CARSON, Kevin A. The Iron Fist behind the Invisible Hand

Corporate Capitalism As a State-Guaranteed System of Privilege

capitalism and anti-capitalismeconomy: multinational corporationsCARSON, Kevin A.

Manorialism, commonly, is recognized to have been founded by robbery and usurpation; a ruling class established itself by force, and then compelled the peasantry to work for the profit of their lords. But no system of exploitation,including capitalism, has ever been created by the action of a free market. Capitalism was founded on an act of robbery as massive as feudalism. It has been sustained to the present by continual state intervention to protect its system of privilege, without which its survival is unimaginable.
The current structure of capital ownership and organization of production in our so-called "market" economy, reflects coercive state intervention prior to and extraneous to the market. From the outset of the industrial revolution, what is nostalgically called "laissez-faire" was in fact a system of continuing state intervention to subsidize accumulation, guarantee privilege, and maintain work discipline.
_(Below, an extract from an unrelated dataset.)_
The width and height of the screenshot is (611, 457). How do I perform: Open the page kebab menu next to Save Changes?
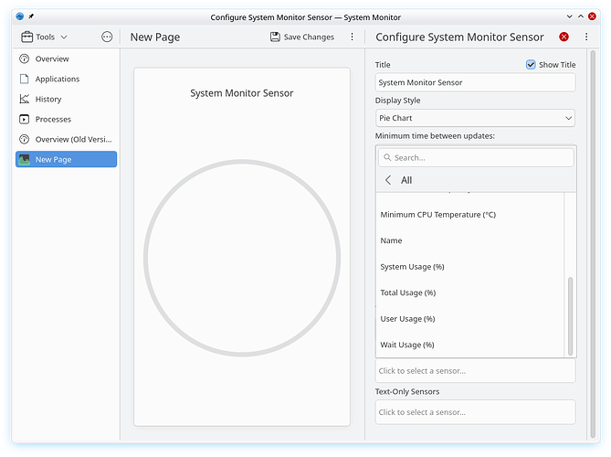click(353, 37)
Most such intervention is tacitly assumed by mainstream right-libertarians as part of a "market" system. Although a few intellectually honest ones like Rothbard and Hess were willing to look into the role of coercion in creating capitalism, the Chicago school and Randroids take existing property relations and class power as a given. Their ideal "free market" is merely the current system minus the progressive regulatory and welfare state—i.e., nineteenth century robber baron capitalism.
But genuine markets have a value for the libertarian left, and we shouldn’t concede the term to our enemies. In fact, capitalism—a system of power in which ownership and control are divorced from labor—could not survive in a free market. As a mutualist anarchist, I believe that expro- priation of surplus value—i.e., capitalism—cannot occur without state coercion to maintain the privilege of usurer, landlord, and capitalist. It was for this reason that the free market anarchist Benjamin Tucker—from whom right-libertarians selectively borrow—regarded himself as a libertarian socialist.